---- Data provided

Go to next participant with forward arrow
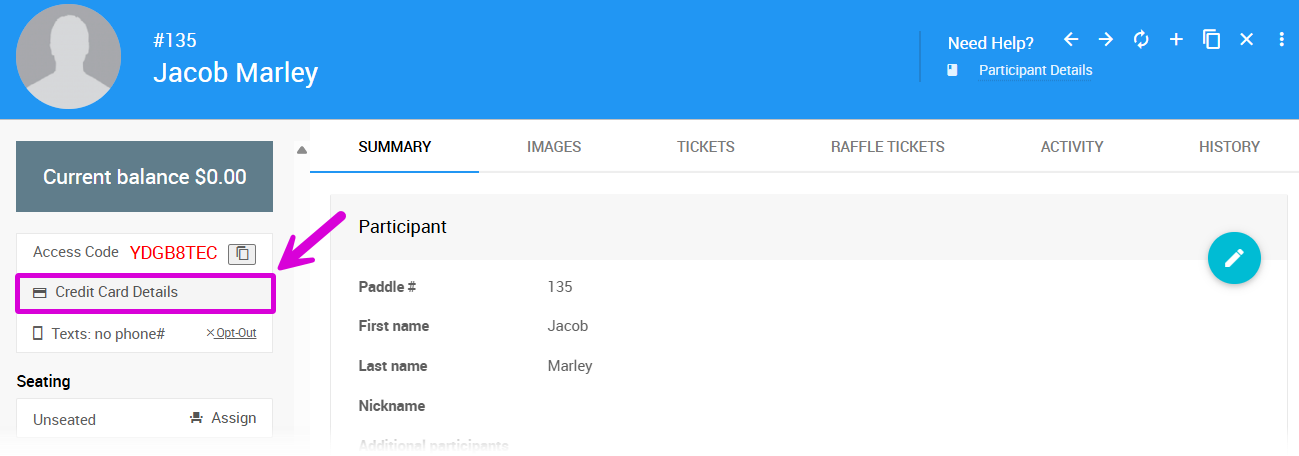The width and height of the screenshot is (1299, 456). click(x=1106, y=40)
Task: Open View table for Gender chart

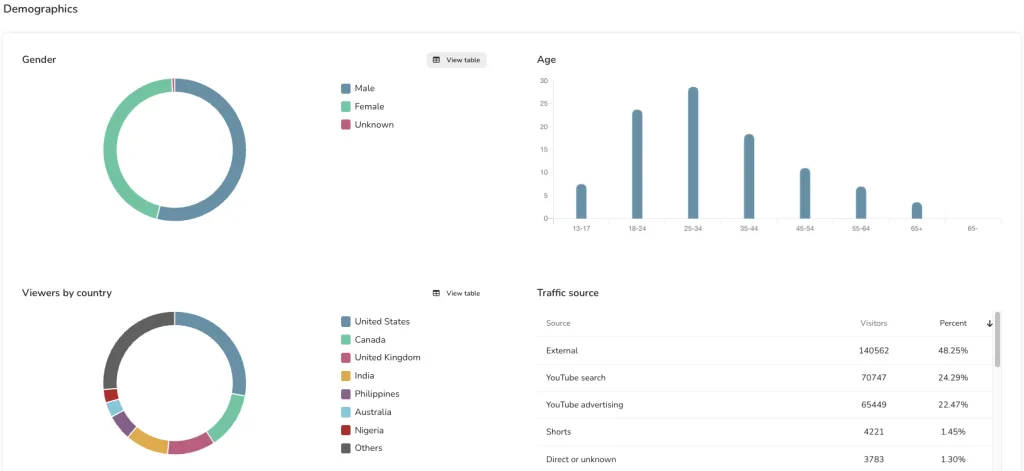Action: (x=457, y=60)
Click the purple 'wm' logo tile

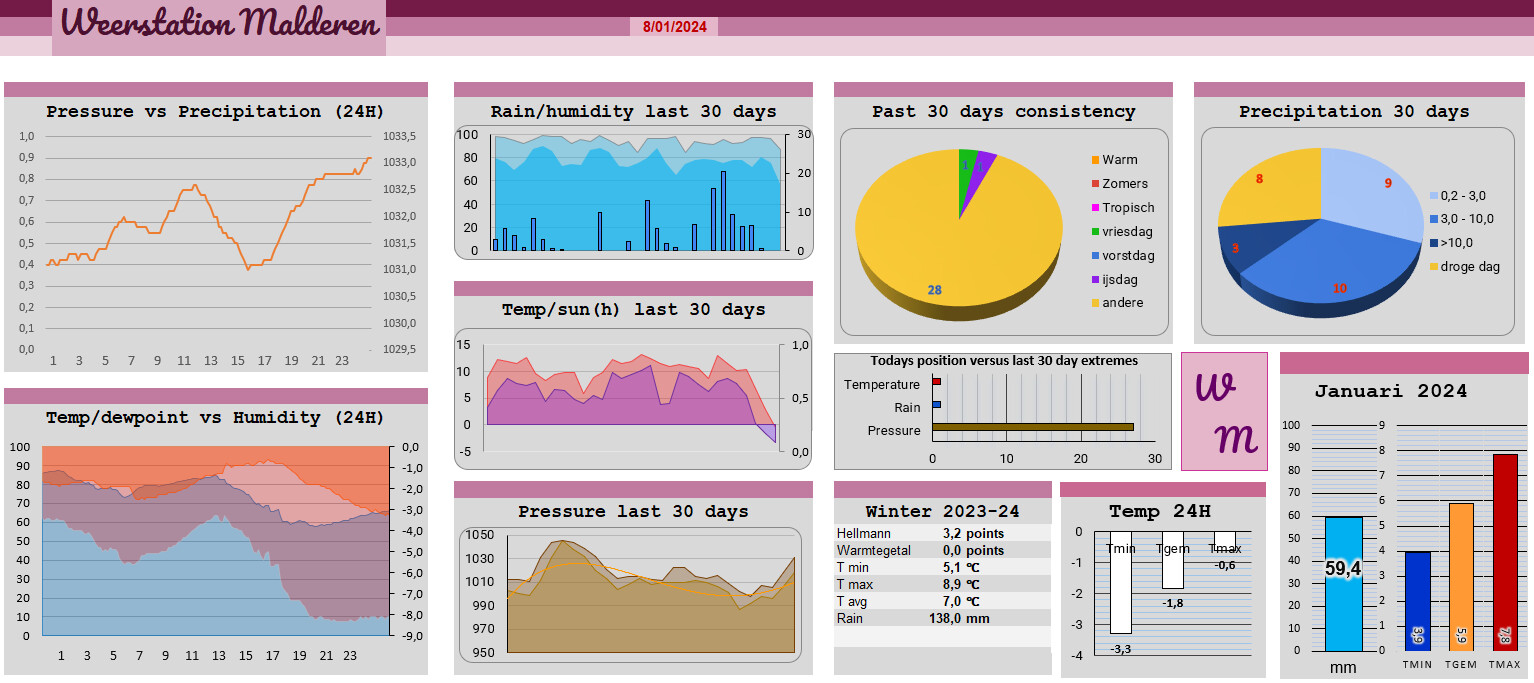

--------

• **Requirement**:
Apart from the pictures, the whole listing should be reproduced exactly.

• **Answer to this task**:
Go to next participant with forward arrow
The width and height of the screenshot is (1299, 456). click(x=1106, y=40)
Task: Open View table for Gender chart

Action: (x=457, y=60)
Click the purple 'wm' logo tile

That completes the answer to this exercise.